» Work item
Repeat exactly, and only, the lines below starting at the line that contains "Open the 東京都 region dropdown" and ending at the line that contains "Open Old Dashboard", inclusive of both.
Content starts
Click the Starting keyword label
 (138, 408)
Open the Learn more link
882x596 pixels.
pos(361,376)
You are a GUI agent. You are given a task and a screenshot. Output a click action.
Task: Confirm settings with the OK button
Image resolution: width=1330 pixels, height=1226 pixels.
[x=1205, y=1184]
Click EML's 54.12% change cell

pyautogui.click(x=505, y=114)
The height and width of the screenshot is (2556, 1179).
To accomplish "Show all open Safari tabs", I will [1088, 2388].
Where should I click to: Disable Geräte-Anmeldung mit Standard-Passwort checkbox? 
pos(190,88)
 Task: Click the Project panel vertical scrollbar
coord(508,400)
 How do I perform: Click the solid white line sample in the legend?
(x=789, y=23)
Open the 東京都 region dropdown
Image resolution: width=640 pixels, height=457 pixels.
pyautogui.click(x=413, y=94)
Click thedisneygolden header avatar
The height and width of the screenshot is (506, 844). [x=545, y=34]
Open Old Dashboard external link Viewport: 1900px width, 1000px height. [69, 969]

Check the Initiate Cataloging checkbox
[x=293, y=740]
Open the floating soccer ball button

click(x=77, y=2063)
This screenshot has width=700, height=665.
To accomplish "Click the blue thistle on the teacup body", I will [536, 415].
Content ends
» Result of this task
Open the 東京都 region dropdown
Image resolution: width=640 pixels, height=457 pixels.
pyautogui.click(x=413, y=94)
Click thedisneygolden header avatar
The height and width of the screenshot is (506, 844). [x=545, y=34]
Open Old Dashboard external link Viewport: 1900px width, 1000px height. [69, 969]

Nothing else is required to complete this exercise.